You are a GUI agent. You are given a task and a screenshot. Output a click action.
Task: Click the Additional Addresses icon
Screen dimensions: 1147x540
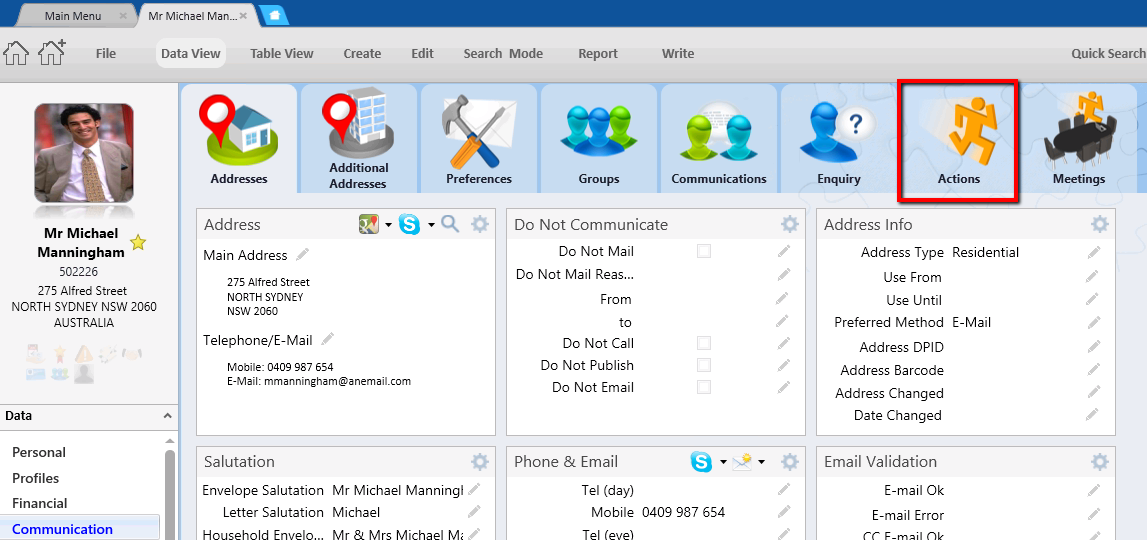pyautogui.click(x=358, y=140)
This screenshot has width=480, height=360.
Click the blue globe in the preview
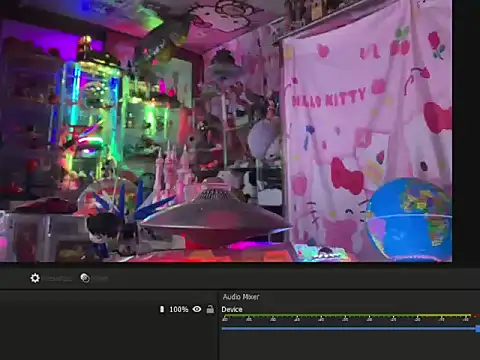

The task —
The response consists of the lines above that contain "screenshot".

Your solution —
You are a GUI agent. You are given a task and a screenshot. Output a click action.
This screenshot has width=480, height=360.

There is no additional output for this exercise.